Emploi des seniors en France : le vrai défi se joue avant 60 ans

La France n’a jamais eu autant de seniors au travail, et pourtant le compte n’y est toujours pas. Un rapport du Haut-Commissariat à la Stratégie et au Plan, publié le 22 juillet 2026, remet le sujet sur la table avec une idée simple mais dérangeante : pour garder les seniors en poste jusqu’à la retraite, il faut arrêter de s’occuper d’eux seulement en fin de carrière. Le vrai emploi des seniors se prépare des années plus tôt.

Un taux d’emploi record… qui s’effondre après 60 ans

Les chiffres de la DARES (service statistique du ministère du Travail) donnent le ton. En 2024, 60,4 % des 55-64 ans occupaient un emploi, le niveau le plus élevé depuis que l’indicateur existe, soit 1975. Une progression continue portée par les réformes successives et le recul de l’âge de départ.

Mais cette moyenne cache une rupture nette. Là où 77,8 % des 55-59 ans travaillent, ils ne sont plus que 42,4 % chez les 60-64 ans. Autrement dit, un actif senior sur deux décroche du marché du travail au moment précis où il approche de la retraite. Le taux de chômage des 55-64 ans reste, lui, contenu à 5,2 %, mais il grimpe avec l’âge.

Pourquoi la France reste sous la moyenne européenne

Malgré ce record, la France demeure en retrait. Le taux d’emploi des seniors y est inférieur à la moyenne de l’Union européenne, à 65,2 %. L’écart se resserre, mais il traduit une spécificité française : une sortie précoce du marché du travail, souvent subie plutôt que choisie, entre la fin du contrat et l’ouverture des droits à la retraite.

C’est là que le rapport frappe fort. Selon ses auteurs, la France s’est trop longtemps contentée de « gérer les fins de carrière » — aménagements de dernière minute, ruptures conventionnelles, dispositifs de transition — au lieu de construire une véritable politique du vieillissement au travail.

Ce qui change concrètement pour les actifs seniors

Le message adressé au gouvernement est clair : il faut « traiter les seniors comme des actifs » à part entière, et non comme des salariés en sursis. Les pistes évoquées agissent bien en amont de la soixantaine :

  • Anticiper : entretiens de mi-carrière dès la quarantaine, pour éviter l’usure et repérer les reconversions possibles.
  • Former : maintenir l’accès à la formation professionnelle tout au long de la carrière, alors que l’effort de formation chute avec l’âge.
  • Préserver la santé : adapter les postes pour limiter la pénibilité, un enjeu de bien-être au travail autant que d’emploi.
  • Changer le regard : lutter contre les stéréotypes qui freinent l’embauche et les évolutions après 55 ans.
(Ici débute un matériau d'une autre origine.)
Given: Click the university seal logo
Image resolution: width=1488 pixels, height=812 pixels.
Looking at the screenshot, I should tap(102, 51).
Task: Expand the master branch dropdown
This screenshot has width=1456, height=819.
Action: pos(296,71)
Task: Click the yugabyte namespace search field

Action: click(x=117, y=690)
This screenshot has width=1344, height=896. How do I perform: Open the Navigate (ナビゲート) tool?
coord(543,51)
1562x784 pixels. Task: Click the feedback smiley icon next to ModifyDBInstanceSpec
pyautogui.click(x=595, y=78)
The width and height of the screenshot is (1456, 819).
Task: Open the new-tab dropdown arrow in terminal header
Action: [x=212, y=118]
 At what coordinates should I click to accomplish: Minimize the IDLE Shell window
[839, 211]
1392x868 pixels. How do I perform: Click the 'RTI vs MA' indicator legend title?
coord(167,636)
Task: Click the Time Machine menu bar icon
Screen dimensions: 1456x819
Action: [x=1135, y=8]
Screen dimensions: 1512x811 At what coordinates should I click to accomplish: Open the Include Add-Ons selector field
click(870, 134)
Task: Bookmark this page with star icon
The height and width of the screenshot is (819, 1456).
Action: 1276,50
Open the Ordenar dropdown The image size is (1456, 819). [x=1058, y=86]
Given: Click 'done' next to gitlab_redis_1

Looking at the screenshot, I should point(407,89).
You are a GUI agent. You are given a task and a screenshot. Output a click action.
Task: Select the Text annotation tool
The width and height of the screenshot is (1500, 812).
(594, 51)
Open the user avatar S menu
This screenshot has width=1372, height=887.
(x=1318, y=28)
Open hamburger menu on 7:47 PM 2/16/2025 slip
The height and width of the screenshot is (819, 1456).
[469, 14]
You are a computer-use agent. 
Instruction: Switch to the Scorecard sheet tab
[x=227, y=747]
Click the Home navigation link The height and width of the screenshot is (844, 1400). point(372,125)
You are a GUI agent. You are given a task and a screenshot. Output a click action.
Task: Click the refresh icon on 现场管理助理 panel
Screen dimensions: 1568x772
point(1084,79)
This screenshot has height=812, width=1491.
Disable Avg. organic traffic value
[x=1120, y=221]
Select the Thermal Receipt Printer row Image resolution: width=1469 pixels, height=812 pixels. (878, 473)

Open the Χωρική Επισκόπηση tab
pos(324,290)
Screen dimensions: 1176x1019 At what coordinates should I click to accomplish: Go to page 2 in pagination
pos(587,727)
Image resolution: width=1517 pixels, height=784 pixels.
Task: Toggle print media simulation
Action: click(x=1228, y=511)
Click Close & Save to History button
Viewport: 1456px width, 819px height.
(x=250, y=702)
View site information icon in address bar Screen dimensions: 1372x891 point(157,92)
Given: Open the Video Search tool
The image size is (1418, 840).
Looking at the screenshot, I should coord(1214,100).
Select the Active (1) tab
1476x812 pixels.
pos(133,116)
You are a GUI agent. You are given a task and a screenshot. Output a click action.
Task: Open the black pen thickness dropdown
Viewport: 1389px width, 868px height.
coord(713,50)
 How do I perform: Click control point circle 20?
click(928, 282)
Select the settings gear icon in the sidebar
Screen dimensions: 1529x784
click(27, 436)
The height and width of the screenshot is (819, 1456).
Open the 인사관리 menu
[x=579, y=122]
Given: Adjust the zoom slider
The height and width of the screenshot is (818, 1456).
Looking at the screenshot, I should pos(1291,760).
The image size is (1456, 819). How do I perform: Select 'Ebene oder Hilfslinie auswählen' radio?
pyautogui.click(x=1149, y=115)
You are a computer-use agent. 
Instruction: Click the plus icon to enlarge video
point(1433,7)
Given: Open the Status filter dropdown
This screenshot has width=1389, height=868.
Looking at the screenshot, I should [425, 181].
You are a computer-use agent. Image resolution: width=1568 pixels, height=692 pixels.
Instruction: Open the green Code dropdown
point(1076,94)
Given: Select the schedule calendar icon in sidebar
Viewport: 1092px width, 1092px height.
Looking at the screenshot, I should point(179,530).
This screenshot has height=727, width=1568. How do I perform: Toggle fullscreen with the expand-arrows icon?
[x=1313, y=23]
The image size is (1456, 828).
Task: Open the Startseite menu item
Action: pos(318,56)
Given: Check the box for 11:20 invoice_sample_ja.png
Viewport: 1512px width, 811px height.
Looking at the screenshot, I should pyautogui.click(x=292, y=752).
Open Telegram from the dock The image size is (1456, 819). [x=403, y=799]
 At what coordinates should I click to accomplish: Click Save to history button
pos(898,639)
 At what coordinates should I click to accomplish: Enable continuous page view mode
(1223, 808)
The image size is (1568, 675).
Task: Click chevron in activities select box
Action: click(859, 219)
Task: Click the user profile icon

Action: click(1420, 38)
Pour un salarié de 50 ans aujourd’hui, l’enjeu est très concret : de la qualité de ces dispositifs dépendra sa capacité à choisir sa fin de carrière plutôt que de la subir, avec un impact direct sur le montant de sa future pension.

Idées reçues à corriger

Non, les seniors ne « bloquent » pas l’emploi des jeunes : les économistes rappellent qu’emploi des seniors et emploi des jeunes progressent souvent ensemble. Non plus, travailler après 60 ans n’est pas une exception : c’est déjà le quotidien de plus de quatre 60-64 ans sur dix. La vraie question n’est pas de savoir si l’on travaillera plus longtemps, mais dans quelles conditions. Un sujet qui dépasse largement la seule préparation de la retraite pour toucher toute l’organisation du travail et la vie pratique des ménages.

Questions fréquentes

Quel est le taux d’emploi des seniors en France en 2024 ?

Selon la DARES, 60,4 % des 55-64 ans occupaient un emploi en 2024, un record depuis 1975. Mais ce taux tombe à 42,4 % pour les seuls 60-64 ans.

Pourquoi la France est-elle en retard sur l’Europe ?

Le taux d’emploi des seniors français reste sous la moyenne de l’Union européenne (65,2 %), en raison notamment de sorties précoces du marché du travail avant l’ouverture des droits à la retraite.

Que recommande le rapport du Haut-Commissariat au Plan ?

Il plaide pour une politique du vieillissement au travail agissant tôt dans la carrière (formation, santé, anticipation), plutôt que de se limiter à la gestion des fins de carrière.